(DATA)
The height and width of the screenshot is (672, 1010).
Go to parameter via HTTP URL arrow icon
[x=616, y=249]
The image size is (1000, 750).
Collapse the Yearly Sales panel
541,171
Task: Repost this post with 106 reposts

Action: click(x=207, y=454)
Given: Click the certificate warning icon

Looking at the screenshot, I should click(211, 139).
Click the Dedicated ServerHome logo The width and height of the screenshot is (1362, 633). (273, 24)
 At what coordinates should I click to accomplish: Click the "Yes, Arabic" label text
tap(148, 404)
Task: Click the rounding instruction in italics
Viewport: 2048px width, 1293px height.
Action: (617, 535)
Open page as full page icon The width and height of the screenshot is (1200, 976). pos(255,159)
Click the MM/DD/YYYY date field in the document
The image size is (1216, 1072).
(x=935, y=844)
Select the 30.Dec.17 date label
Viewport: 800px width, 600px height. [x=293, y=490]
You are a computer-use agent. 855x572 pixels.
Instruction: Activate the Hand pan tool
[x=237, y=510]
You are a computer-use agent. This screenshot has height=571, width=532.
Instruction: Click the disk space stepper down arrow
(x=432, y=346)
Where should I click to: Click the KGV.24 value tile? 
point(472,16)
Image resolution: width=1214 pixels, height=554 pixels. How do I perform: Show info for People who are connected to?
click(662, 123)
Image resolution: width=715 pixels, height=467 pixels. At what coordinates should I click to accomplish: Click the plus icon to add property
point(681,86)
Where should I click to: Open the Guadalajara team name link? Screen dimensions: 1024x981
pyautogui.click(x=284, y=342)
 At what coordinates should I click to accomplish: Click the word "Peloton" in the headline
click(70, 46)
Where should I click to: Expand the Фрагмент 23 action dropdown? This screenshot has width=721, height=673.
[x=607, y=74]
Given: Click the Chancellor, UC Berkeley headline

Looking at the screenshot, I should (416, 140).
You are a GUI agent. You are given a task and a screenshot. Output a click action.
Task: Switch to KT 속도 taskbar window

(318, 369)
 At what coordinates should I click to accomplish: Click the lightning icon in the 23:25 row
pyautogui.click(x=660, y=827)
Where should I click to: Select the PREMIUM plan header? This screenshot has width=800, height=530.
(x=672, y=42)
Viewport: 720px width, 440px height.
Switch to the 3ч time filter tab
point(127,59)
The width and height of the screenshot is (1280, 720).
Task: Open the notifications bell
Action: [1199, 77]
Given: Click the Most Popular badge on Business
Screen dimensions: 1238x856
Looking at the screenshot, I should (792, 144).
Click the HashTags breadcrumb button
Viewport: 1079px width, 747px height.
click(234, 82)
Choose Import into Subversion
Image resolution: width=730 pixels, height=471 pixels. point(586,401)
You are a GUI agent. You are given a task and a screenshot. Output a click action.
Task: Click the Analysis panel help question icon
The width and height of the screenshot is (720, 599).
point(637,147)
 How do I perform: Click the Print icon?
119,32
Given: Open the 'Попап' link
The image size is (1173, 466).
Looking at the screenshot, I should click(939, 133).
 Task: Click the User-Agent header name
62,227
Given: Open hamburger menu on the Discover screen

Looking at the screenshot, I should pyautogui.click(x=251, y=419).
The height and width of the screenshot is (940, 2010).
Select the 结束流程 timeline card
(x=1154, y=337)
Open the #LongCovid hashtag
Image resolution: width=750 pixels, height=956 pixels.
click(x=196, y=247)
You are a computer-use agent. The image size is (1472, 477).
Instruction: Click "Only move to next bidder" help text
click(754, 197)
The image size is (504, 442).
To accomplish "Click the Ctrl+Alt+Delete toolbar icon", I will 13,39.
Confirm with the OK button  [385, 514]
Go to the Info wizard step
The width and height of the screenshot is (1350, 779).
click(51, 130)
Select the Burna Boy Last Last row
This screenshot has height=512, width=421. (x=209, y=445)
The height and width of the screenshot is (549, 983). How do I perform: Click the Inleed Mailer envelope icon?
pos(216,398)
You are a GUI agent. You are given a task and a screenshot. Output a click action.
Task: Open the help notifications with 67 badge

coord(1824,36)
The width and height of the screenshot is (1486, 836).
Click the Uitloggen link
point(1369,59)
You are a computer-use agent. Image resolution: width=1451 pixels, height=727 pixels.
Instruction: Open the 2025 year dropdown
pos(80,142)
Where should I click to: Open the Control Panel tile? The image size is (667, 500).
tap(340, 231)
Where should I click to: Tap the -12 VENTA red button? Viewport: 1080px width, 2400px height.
(End DATA)
ABOUT THIS TASK: Your task is to copy each line of the data above that holds "button".

YOUR RESPONSE:
Click the HashTags breadcrumb button
Confirm with the OK button  [385, 514]
Where should I click to: Tap the -12 VENTA red button? Viewport: 1080px width, 2400px height.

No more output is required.